Lo stretto Messina non si “chiude”, almeno con ordinanza comunale.
 
Nicola Pignatelli
(Professore Associato di Istituzioni di Diritto Pubblico nell’Università degli Studi di Bari “Aldo Moro”)
Pubblicato il 14 aprile 2020
 
 

[1] Il presente contributo è stato pubblicato in data 12.4.2020 in www.dirittiregionali.it
[2] Per un inquadramento dell’istituto cfr. A. Pertici, art. 138 TUEL, in C. Napoli, N. Pignatelli  (a cura di), Codice degli Enti locali, Roma, 2019, 774 ss.
[3] V. Cerulli Irelli, Commento all’art. 8, in AA.VV., La legge “La Loggia”, Rimini, 2003, 179; F. Pinto, Diritto degli Enti locali, Torino, 2003, 387; R. Cameli, Poteri sostitutivi del Governo e autonomia costituzionale degli Enti territoriali, in Giur cost., 2004, 3402; G. Vesperini, Gli Enti locali, Roma, Bari, 2004, 103; Brunetti, Considerazioni sul potere di annullamento di cui all’art. 138 TUEL e sulla riconducibilità all’art. 120, comma 2 Cost., in Dir. Amm., 2006, 721
[4] L. Sambucci, Annullamento governativo degli atti degli Enti locali e sistema costituzionale delle autonomie, in www.contabilitàpubblica.it, 2012, 11 ss.

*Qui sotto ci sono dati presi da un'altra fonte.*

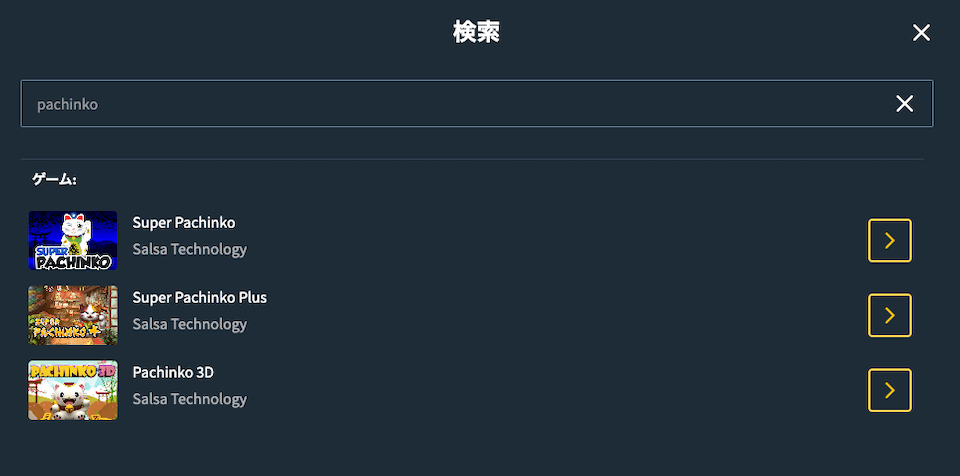Click the lucky cat in Super Pachinko artwork
The width and height of the screenshot is (960, 476).
pyautogui.click(x=77, y=233)
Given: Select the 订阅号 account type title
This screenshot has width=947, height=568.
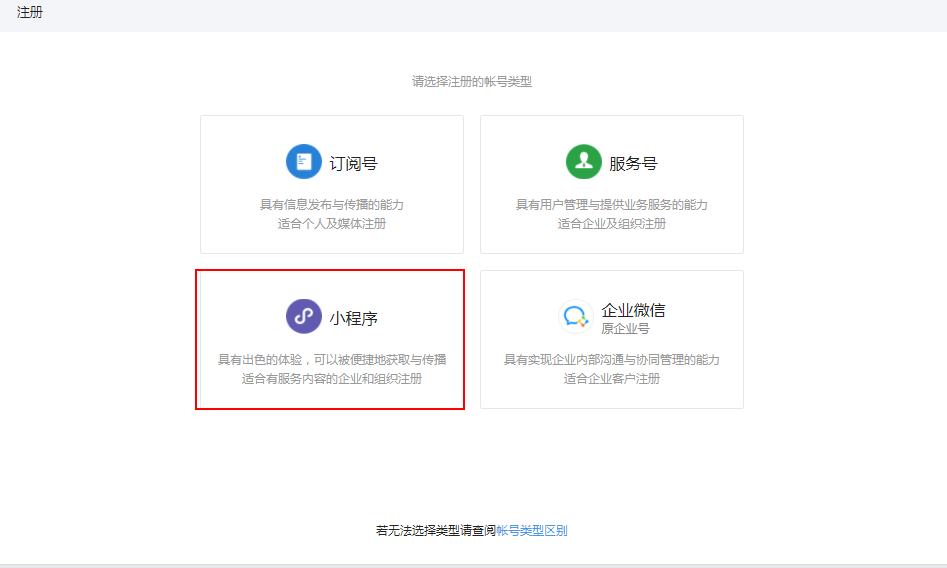Looking at the screenshot, I should pyautogui.click(x=353, y=164).
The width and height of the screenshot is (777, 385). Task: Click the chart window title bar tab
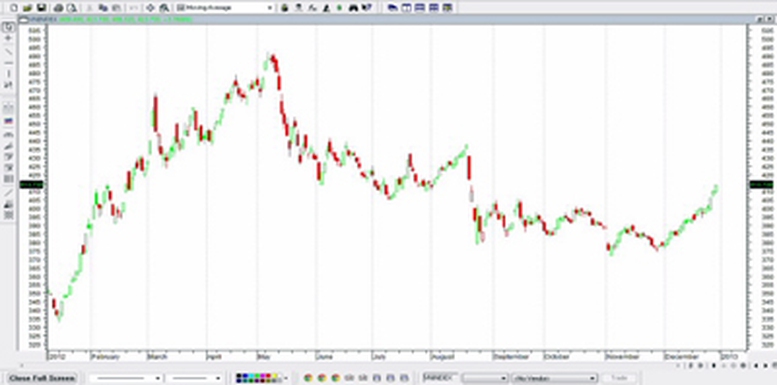(382, 19)
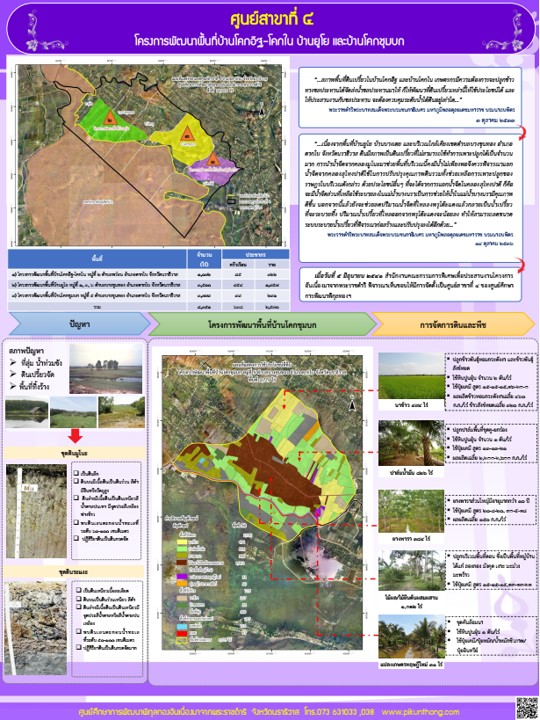Click the north arrow on the land-use map
The image size is (540, 720).
pos(352,405)
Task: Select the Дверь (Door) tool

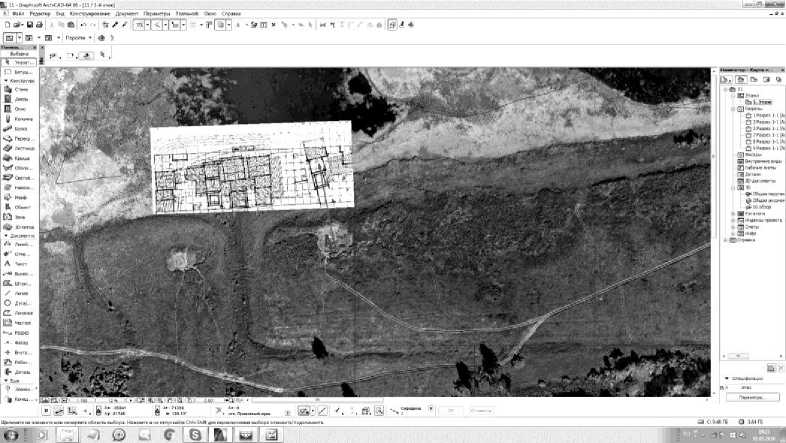Action: [x=19, y=99]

[5] Sulla problematica del sollevamento della questione di costituzionalità nel processo amministrativo sia consentito rinviare a N. Pignatelli, Le “interazioni” tra processo amministrativo e processo costituzionale in via incidentale, Torino, 2008.
[6] In dottrina cfr. E. Cannada Bartoli, Annullabilità e annullamento, in Enc. dir., 1958, 492; F. Cuocolo, Conflitti di attribuzioni; interessi regionali; potere governativo di annullamento di atti amministrativi illegittimi, in Giur. cost., 1966, 58.
[7] Cfr. A. Pitino, Il potere governativo di annullamento straordinario degli atti amministrativi illegittimi, in Le Regioni, 2006, 1146 ss.